From this point, the aqueduct was again transferred to steel pipes to go under the Olinda Creek and Swansea Road to feed the Olinda Reservoir, in the Edinburgh Road area. This reservoir, now roofed over, was open to the skies.

The pipes crossing the Olinda Creek valley cut across the Lilydale Water Race, so water was fed from the Aqueduct to the Race, the pipe creating the Race at the Cascades was cut away, and the section of the Race upstream fell into disuse. The part of the Race downstream to the small reservoir on Birmingham Road was lined with concrete.

Mount Evelyn residents adjacent to the open channel were permitted to syphon water out of the channel for their own use. Those on the high side of the channel were only allowed to pump water where there was no possibility of drainage back into the open channel. One was the Pine Mont Guest House, where a windmill pumped water up to the house on top of a small hill, and the drainage went down the other side. This first aqueduct system, before later enlargement, had a capacity of 20,000,000 gallons (75 megalitres) per day.

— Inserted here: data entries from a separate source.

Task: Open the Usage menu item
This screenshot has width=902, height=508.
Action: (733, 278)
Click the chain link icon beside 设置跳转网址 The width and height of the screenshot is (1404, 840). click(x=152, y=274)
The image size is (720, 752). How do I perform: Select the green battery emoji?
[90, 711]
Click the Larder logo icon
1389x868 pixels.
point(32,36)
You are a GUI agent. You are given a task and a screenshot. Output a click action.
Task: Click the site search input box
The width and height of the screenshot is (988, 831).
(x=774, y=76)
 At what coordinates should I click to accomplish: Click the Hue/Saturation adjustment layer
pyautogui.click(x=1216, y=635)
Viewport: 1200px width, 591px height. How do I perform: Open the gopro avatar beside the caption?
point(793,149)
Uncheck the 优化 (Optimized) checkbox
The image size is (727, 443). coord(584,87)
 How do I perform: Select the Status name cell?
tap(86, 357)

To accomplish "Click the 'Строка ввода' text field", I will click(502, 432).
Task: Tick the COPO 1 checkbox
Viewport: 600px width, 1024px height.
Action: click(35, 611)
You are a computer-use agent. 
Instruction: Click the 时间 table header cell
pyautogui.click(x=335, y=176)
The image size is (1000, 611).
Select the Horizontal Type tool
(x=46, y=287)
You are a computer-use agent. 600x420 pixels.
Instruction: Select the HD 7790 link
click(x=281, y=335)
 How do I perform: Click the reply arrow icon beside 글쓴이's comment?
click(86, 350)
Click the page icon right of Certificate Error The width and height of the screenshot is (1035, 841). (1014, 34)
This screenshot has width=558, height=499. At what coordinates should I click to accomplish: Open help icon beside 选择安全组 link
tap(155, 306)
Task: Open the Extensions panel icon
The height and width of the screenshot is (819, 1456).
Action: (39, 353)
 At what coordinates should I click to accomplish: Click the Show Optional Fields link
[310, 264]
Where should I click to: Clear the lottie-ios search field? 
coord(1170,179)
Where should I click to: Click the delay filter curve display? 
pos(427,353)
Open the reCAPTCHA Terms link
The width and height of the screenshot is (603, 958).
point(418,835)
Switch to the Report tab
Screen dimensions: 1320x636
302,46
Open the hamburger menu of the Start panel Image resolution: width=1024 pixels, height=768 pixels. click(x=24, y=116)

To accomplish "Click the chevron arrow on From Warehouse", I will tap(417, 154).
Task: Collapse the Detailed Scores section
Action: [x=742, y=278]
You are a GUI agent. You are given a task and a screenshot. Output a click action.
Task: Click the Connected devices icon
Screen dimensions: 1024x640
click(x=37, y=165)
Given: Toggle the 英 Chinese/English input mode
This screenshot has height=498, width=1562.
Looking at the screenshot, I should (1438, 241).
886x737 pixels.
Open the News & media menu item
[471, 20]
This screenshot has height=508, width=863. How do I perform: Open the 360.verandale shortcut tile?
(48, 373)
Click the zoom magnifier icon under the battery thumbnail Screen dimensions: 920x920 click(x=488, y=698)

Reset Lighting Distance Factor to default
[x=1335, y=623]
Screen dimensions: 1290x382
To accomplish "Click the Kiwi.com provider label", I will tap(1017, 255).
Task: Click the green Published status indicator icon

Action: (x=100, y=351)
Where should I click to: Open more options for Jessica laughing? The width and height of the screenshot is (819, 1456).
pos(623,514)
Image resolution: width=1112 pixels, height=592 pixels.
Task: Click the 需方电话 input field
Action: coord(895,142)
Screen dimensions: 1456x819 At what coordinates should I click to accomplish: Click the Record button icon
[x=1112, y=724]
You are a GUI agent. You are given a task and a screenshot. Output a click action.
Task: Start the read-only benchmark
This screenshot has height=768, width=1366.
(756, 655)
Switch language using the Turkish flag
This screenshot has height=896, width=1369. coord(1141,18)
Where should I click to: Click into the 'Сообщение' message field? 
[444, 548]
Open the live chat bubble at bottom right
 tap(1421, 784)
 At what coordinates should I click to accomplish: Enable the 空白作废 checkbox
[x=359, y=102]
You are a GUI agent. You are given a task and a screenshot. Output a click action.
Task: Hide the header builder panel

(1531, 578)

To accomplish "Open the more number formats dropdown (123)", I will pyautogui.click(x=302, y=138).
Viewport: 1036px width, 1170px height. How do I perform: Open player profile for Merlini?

In 1917, following a severe drought, a site in Silvan was selected across the Stoneyford Creek (a tributary of Olinda Creek) for extra water storage for Melbourne. The four components of the 'Silvan Dam' were completed by 1933, and comprised:

- The Silvan Reservoir (a major dam across Stoneyford Creek adjacent to Stoneyford Road and two small dams adjacent to McCarthy Road and adjacent to Monbulk Road) with a storage capacity of 40,000 megalitres, completed in 1932. An aerial ropeway was constructed from a special siding at Mount Evelyn railway station to the southwest end of the reservoir wall site, a distance of about 5 kilometres, to convey the sand and cement in 100 buckets needed for the wall construction. The railway siding was at the back of what is now Bowen's timber yard.
- The Diversion Aqueduct, mainly open channel leading from the original O'Shannassy aqueduct near the Wandin Yallock Primary School to a tunnel under Silvan township, to feed water into the newly constructed Reservoir.
- The Outlet Aqueduct from the Silvan Reservoir to feed water back into the existing system. Mainly open channel, becoming a concrete tunnel under Monbulk Road, surfacing near Ormeau Road and the (now) Melba Centre, there joining into the original Aqueduct.
- An increase in capacity of the existing system downstream of the point of entry from Silvan Dam. Flow of water was maintained during the widening by using temporary pipeline which was mostly above ground and took short cuts instead of following surface contours. Generally, one side and the floor of the original concrete channel were removed, the channel was deepened and widened and then re-concreted. Where the original aqueduct was in pipe, an extra pipe was laid.

The health concerns accompanying increases in population caused the open channels to be replaced by pipes to and from the Silvan Reservoir by the late 1960s. Enclosed pipes had no need to follow surface contours, and new shorter routes were adopted.